[Records in a dataset]
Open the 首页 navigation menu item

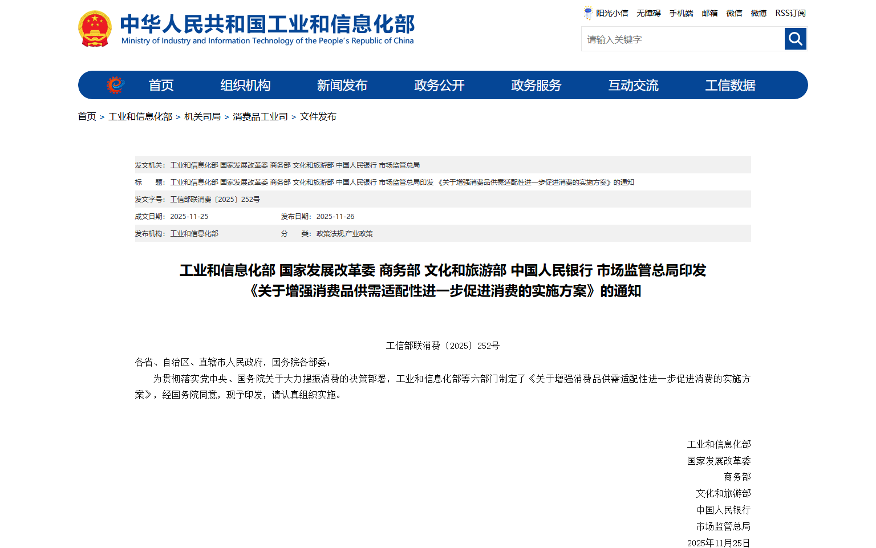pyautogui.click(x=161, y=86)
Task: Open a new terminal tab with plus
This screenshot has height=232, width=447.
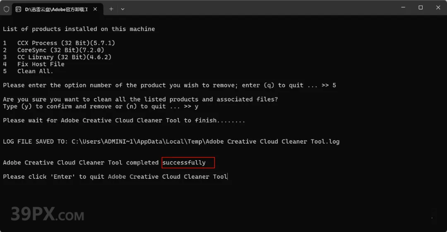Action: 111,9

§ **TO BE DONE**
Rewrite all the records above, replacing every "Open" with "Launch" and keeping everything else the same. Leave the pictures out of your answer.

§ **RESPONSE FOR THIS EXERCISE**
Launch the 首页 navigation menu item

pyautogui.click(x=161, y=86)
Task: Launch a new terminal tab with plus
This screenshot has height=232, width=447.
Action: 111,9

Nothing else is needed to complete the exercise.